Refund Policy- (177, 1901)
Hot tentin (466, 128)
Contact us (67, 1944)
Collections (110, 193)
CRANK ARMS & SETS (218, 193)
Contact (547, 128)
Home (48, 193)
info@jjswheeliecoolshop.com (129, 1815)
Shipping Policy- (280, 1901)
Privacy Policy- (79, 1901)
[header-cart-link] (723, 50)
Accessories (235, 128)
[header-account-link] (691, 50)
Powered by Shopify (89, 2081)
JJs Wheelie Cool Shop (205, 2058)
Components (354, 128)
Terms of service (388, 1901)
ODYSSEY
—————
Your task is to retype the entries verbatim, starting with the line that holds "Hot tentin (466, 128)" and stopping after the line that holds "[header-account-link] (691, 50)".

EXPECTED ANSWER:
Hot tentin (466, 128)
Contact us (67, 1944)
Collections (110, 193)
CRANK ARMS & SETS (218, 193)
Contact (547, 128)
Home (48, 193)
info@jjswheeliecoolshop.com (129, 1815)
Shipping Policy- (280, 1901)
Privacy Policy- (79, 1901)
[header-cart-link] (723, 50)
Accessories (235, 128)
[header-account-link] (691, 50)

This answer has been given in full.